Echo the lines of the material from the line containing "The image size is (1309, 731)." through the line containing "[x=281, y=166]", both included, leaving out the pictures.

— begin EXERCISE INPUT —

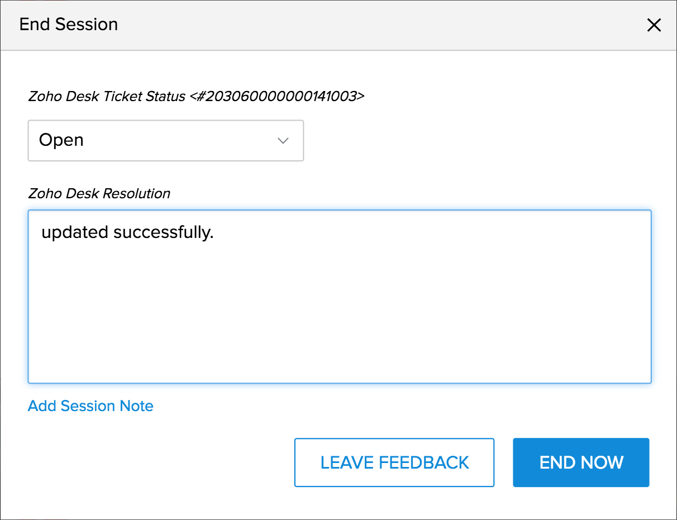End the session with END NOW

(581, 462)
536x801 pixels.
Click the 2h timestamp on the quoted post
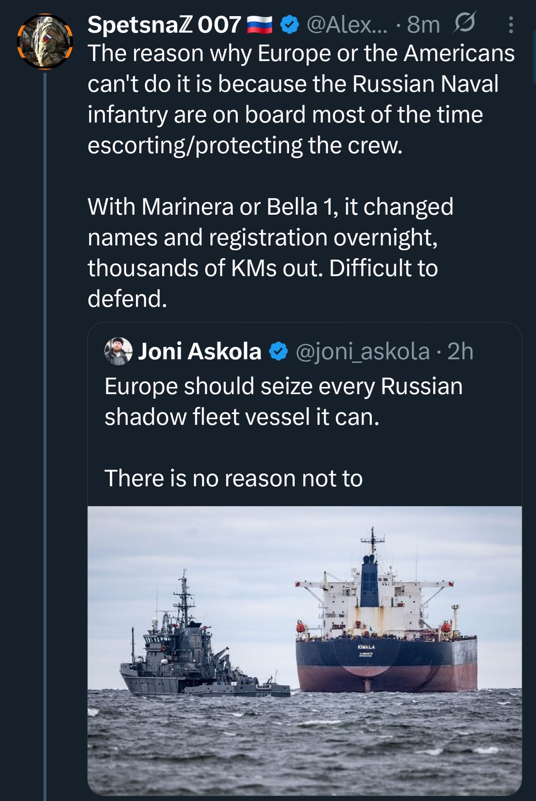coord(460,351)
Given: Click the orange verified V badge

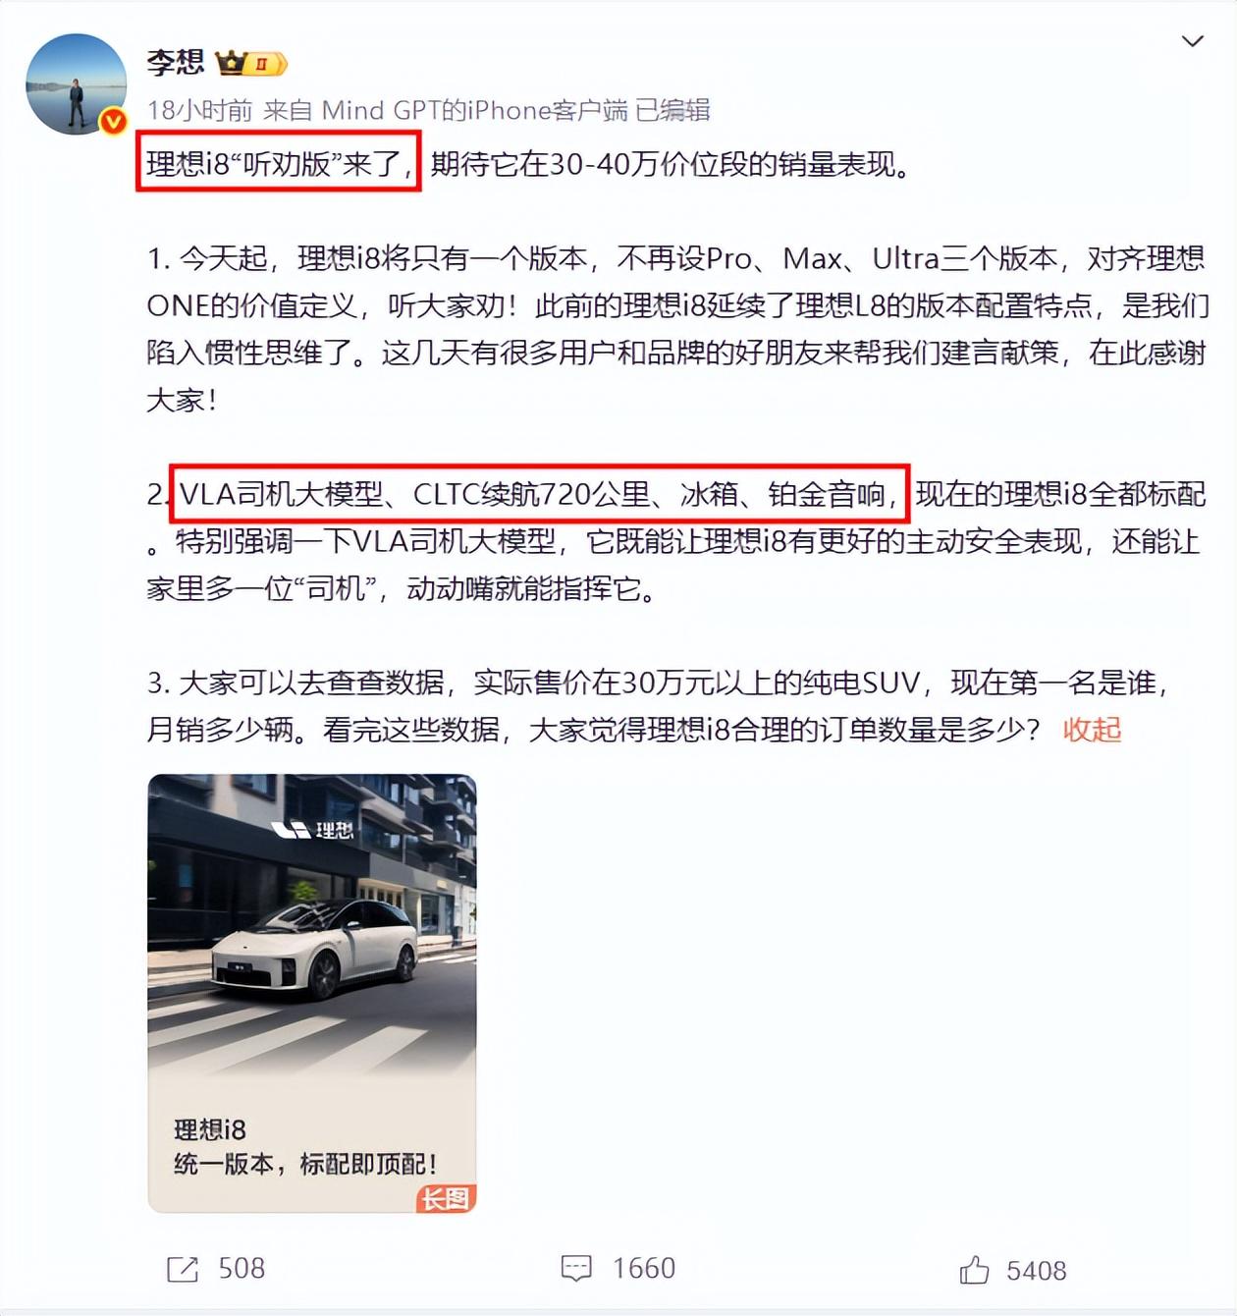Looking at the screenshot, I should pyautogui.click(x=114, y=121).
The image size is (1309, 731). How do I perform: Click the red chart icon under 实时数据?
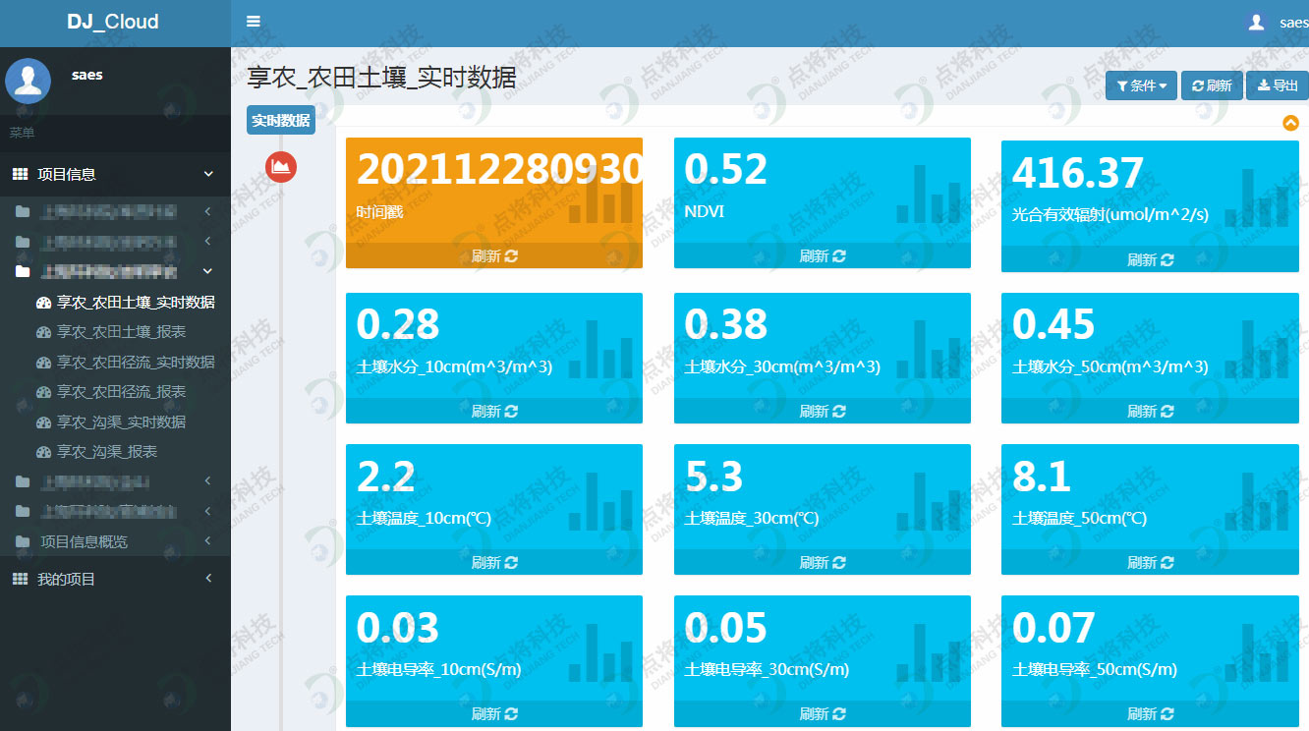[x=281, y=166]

— end EXERCISE INPUT —
— begin EXERCISE INPUT —

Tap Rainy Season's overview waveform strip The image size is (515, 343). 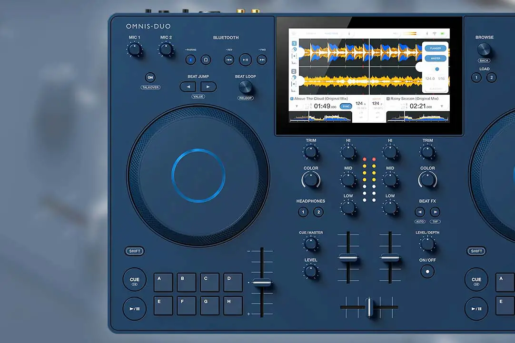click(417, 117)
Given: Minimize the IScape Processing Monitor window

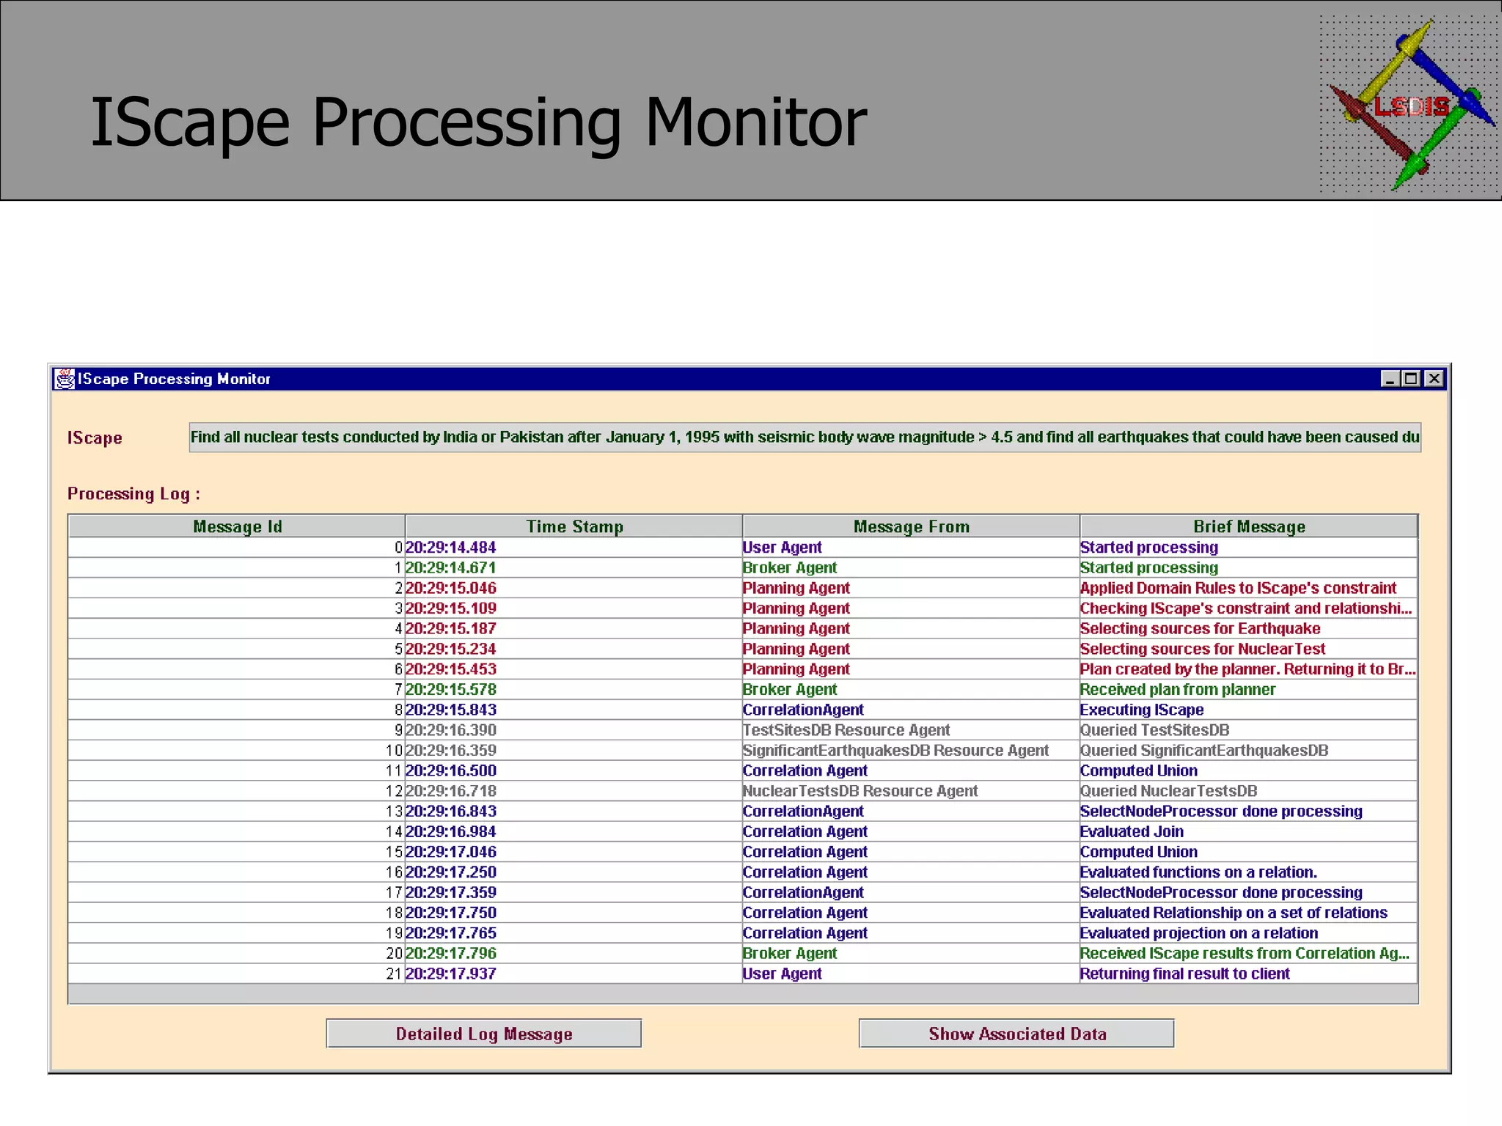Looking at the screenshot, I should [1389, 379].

— end EXERCISE INPUT —

OUTPUT OF THE TASK >>
The image size is (1309, 731). How do I perform: Click the red chart icon under 实时数据?
[x=281, y=166]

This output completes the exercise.